As decisões respeitantes à educação escolar dependem, em grande medida, do modo como se concebe a aprendizagem. Isto foi assim no passado, é assim no presente e presumo que será assim no futuro. Genericamente, essas concepções tende a situar-se em pólos antagónicos: num a aprendizagem é afirmada como emergindo, brotando, de dentro do aprendiz; noutro é afirmada como exterior ao aprendiz e que, nessa medida, tem de lhe ser proporcionada.
Exemplifico com duas passagens de trabalhos publicados no mesmo ano:
“Com vista a construírem progressivamente os seus conhecimentos, as crianças deverão ter oportunidade de manipular, explorar, iniciar e escolher (…). O papel do professor é, muitas vezes, o de uma fonte de recurso que dá uma ajuda e não tanto um orientador. Não queremos dizer com isto que a orientação do professor nunca é oportuna; queremos apenas salientar o papel crucial que a auto determinação desempenha no crescimento e na aprendizagem…” Williams, Rockwell & Sherwood, 2003, 31.
“… o conhecimento deve ser transmitido (responsabilidade das gerações adultas) e tem que ser assimilado (responsabilidade das novas gerações): eis aqui o papel da escola. Os jovens têm que estudar, têm que cumprir os ritos e com a disciplina do trabalho conceptual. Fraco favor lhes fazemos quando supomos que o saber se constrói a partir da interacção com o meio, como se o saber brotasse por mágica, ludicamente, sem o esforço de aprender e de apreender o que outros que nos precederam foram construindo, implantando, descartando, interrogando…” Núñez, 2003, 27.Aceito a discussão, muitas vezes tensa, entre representantes destas duas concepções, mas, de maneira alguma, aceito a imposição. Documentos como aquele em que ontem me detive impõem uma concepção de educação. E impõem-na como se fosse a única e como se fosse perfeita. Não é assim: a concepção de educação que esse documento veicula está longe, muito longe, de ser aceite no campo da pedagogia como "a" concepção.

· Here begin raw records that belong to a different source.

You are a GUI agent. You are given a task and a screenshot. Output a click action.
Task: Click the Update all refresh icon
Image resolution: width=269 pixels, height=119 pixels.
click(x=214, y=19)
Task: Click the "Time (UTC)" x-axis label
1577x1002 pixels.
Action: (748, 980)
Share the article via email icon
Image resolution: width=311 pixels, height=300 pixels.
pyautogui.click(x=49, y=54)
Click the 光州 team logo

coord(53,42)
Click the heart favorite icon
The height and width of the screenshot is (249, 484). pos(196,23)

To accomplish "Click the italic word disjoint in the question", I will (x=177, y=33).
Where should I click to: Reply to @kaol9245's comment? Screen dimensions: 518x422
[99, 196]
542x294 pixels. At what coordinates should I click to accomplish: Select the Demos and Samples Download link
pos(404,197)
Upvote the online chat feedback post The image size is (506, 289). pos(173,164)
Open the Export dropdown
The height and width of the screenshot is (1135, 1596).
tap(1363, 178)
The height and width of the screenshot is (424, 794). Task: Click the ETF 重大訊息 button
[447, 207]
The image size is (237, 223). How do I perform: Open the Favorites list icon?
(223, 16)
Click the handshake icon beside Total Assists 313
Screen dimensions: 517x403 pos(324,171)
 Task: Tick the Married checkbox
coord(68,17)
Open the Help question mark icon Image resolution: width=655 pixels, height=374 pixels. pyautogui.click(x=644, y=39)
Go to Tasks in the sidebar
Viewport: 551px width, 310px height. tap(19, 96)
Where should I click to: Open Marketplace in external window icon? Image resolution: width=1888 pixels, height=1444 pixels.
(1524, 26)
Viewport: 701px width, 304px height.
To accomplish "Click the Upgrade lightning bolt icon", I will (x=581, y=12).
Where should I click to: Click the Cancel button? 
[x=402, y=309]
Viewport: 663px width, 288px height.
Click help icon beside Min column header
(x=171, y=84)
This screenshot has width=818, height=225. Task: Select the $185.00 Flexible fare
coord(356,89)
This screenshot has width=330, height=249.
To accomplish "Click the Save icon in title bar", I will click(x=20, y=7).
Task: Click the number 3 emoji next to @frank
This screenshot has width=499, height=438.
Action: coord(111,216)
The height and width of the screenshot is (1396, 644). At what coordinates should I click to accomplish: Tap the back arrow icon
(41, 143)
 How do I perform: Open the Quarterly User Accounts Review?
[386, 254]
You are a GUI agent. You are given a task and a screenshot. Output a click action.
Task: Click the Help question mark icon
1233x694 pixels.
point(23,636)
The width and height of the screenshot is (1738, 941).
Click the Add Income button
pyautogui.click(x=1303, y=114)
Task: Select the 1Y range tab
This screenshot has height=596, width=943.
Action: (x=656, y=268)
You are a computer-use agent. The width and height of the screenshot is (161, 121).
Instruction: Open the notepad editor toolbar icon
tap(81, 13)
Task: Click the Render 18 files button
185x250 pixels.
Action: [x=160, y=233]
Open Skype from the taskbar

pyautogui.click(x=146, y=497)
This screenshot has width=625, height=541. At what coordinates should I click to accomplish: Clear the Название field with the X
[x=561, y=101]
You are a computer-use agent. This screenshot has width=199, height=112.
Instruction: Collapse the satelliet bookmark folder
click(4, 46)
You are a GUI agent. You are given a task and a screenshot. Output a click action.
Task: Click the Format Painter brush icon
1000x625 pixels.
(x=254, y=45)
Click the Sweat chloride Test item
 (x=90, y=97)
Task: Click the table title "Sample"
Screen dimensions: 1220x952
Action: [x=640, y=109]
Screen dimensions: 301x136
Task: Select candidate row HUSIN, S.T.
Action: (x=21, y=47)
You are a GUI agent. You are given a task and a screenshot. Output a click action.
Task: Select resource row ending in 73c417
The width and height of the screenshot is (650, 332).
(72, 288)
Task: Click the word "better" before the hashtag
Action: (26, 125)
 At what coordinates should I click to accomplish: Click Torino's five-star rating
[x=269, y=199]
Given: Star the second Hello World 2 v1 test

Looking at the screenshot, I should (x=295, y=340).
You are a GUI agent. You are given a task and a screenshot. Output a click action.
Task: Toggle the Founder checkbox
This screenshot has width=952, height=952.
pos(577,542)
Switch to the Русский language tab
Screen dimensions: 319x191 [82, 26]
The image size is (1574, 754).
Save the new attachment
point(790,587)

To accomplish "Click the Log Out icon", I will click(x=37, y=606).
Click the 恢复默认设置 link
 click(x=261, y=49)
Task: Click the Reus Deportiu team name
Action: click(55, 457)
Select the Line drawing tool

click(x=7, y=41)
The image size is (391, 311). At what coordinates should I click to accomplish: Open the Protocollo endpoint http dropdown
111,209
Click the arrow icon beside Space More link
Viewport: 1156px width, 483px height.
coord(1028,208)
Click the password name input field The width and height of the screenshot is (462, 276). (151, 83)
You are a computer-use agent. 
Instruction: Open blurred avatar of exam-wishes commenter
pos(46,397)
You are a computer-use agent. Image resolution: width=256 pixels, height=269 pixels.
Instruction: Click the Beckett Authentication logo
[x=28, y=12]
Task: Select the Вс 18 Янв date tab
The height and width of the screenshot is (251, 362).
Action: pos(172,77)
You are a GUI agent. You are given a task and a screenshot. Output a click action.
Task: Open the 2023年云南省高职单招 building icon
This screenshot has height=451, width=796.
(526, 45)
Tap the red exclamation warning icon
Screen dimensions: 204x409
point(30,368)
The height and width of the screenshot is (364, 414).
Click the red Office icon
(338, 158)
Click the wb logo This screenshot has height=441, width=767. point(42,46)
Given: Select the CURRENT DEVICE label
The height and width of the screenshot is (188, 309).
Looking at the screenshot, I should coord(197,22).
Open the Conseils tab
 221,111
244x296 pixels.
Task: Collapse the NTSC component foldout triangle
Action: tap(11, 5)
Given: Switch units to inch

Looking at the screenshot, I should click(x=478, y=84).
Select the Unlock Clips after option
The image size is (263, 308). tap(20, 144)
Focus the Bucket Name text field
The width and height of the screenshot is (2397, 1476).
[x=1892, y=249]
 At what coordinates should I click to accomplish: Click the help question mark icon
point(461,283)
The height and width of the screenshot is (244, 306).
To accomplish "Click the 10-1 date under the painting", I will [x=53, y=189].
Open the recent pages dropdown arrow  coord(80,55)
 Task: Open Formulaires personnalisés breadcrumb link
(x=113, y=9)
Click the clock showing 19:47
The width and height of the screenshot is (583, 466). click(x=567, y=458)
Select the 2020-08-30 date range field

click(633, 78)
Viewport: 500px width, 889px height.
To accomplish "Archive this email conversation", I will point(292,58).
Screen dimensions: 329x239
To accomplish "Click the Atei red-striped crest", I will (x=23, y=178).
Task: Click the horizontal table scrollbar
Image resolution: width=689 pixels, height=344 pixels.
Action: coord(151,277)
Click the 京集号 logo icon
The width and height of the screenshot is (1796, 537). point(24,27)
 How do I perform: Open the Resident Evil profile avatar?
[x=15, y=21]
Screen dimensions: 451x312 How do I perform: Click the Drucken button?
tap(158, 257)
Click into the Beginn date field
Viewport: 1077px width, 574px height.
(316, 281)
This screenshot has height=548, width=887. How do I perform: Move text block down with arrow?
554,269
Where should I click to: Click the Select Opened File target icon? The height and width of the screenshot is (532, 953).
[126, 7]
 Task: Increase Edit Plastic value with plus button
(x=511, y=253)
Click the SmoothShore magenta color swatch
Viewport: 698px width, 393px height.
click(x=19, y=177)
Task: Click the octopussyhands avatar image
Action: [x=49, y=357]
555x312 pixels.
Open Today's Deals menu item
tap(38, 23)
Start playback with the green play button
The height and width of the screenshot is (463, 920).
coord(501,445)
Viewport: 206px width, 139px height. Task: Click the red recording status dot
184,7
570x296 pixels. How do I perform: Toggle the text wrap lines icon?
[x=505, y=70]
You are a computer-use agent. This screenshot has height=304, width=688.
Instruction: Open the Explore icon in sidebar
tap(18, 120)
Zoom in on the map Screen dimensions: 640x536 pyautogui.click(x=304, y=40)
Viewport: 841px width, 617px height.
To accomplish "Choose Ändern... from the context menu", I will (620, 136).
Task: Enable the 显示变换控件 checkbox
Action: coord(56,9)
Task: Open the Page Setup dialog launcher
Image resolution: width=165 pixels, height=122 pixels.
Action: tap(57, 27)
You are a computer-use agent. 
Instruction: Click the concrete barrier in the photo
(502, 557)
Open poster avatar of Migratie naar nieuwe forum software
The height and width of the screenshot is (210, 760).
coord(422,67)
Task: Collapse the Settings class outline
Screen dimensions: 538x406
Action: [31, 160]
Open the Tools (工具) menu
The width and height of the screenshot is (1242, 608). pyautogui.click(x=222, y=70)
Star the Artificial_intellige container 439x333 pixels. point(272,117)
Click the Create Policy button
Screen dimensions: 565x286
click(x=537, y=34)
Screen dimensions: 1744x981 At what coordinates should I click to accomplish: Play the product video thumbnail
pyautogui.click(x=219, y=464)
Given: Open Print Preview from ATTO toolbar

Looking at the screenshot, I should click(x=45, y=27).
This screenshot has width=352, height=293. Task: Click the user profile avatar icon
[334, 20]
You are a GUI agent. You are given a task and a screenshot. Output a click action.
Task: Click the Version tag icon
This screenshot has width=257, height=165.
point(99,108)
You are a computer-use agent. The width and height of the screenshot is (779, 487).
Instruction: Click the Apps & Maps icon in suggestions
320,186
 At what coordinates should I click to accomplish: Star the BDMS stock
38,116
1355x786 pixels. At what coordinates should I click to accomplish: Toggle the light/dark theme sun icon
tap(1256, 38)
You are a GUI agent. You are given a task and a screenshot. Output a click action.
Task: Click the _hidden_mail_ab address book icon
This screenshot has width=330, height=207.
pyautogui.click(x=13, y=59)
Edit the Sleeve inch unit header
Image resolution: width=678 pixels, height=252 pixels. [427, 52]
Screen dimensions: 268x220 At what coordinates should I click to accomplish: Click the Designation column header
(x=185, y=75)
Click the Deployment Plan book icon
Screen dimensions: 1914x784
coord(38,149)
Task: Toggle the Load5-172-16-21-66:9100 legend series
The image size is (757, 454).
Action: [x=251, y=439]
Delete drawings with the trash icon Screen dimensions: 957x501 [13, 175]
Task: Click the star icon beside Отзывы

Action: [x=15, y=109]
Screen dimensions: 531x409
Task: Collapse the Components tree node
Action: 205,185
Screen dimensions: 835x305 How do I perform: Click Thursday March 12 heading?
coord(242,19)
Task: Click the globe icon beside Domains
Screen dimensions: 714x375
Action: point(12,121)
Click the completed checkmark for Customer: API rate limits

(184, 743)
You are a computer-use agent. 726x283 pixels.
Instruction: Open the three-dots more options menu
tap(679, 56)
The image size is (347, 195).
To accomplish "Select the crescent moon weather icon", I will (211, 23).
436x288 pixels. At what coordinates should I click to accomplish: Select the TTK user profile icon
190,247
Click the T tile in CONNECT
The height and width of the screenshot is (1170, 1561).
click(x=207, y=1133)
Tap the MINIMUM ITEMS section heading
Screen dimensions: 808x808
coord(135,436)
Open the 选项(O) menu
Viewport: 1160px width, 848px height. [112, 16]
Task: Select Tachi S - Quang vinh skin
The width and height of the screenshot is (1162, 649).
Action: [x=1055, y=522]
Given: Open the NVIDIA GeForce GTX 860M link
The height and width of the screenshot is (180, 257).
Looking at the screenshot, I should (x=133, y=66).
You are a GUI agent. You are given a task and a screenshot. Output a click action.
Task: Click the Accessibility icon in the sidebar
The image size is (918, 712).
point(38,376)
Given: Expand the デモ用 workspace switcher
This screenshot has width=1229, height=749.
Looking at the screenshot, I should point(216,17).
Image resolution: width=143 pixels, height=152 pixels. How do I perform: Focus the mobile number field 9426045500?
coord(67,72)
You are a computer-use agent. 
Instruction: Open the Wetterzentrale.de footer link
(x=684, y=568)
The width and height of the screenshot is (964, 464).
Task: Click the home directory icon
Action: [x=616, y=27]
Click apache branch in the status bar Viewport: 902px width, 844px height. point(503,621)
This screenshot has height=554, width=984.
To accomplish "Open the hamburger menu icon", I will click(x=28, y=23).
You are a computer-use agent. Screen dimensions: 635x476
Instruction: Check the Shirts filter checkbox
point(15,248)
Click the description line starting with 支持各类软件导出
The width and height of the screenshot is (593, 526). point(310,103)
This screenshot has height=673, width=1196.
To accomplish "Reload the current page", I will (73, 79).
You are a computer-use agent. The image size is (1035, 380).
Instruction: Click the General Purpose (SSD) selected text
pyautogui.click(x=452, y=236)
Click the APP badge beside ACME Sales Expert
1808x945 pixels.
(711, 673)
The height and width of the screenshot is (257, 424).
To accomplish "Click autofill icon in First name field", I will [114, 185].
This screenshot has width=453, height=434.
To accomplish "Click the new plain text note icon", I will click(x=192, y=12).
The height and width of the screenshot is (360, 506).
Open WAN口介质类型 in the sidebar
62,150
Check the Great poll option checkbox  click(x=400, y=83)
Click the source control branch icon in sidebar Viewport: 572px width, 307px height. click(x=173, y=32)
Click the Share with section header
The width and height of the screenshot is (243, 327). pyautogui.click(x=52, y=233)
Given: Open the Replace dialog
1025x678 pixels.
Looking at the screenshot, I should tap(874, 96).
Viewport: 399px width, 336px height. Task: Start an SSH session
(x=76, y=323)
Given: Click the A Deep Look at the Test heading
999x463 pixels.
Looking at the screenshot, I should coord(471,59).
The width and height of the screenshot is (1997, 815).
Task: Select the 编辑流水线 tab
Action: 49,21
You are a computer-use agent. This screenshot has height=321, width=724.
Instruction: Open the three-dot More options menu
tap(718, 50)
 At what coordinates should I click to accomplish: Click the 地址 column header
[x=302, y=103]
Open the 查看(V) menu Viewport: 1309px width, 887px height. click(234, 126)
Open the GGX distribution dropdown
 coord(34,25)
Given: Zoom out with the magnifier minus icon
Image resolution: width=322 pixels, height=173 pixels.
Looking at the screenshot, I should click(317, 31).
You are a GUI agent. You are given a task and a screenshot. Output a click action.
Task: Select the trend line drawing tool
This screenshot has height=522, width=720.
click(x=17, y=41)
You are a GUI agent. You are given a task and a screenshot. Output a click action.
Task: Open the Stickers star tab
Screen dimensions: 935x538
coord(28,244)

No caso, essa imposição é particularmente grave por ter a chancela de uma das instituições internacionais que, neste momento, formatam o pensamento educativo e ditam o rumo do currículo escolar em múltiplos países. Discordar é uma heresia.
Referências completas:
- Núñez, V. (2003). Los nuevos sentidos de la tarea de enseñar. Más allá de la dicotomia “enseñar vs. asistir”. Revista Iberoamericana de Educación, (33). Recuperado em 7 de Maio, 2009, de http://www.rieoei.org/rie33a01.htm
- Williams, R. A., Rockwell, R. E. &; Sherwood, E. A. (2003). Ciência para crianças. Lisboa: Instituto Piaget.
1 comentário:
Esta questão lembrou-me o que disse Noam Chomsky, numa entrevista em Cambridge, em 2012. Quando questionado sobre a cultura intelectual e o que lhe acontecerá nesta era da tecnologia, respondeu:
"Vai degradar a cultura intelectual."
Sobre o livro electrónico afirma:
"Têm vantagens. Podemos ler uma meia dúzia de livros numa viagem de avião. Por outro lado, quando leio um livro que me interessa, quero fazer comentários nas margens, quero sublinhar coisas. Quero tomar notas na badana. Caso contrário nem sei a que voltar. Não dá para fazer isso da mesma maneira num livro electrónico. As palavras limitam-se a passar-nos pelos olhos. ...
O mesmo acontece com a Internet. Acesso à Internet é uma coisa fantástica. Há uma quantidade imensa de material disponível. Por outro lado, é evanescente. A menos que saibamos aquilo que procuramos, que armazenemos a informação de modo adequado, contextualizando-a, é como se nunca a tivéssemos visto. De nada serve termos montes de dados disponíveis a menos que sejamos capazes de lhes dar sentido. E isso requer pensamento, reflexão, questionamento. Julgo que estas capacidades estão a ser degradadas até certo ponto."
Noam Chomsky, Mudar o Mundo, Bertrand Editora, 2014.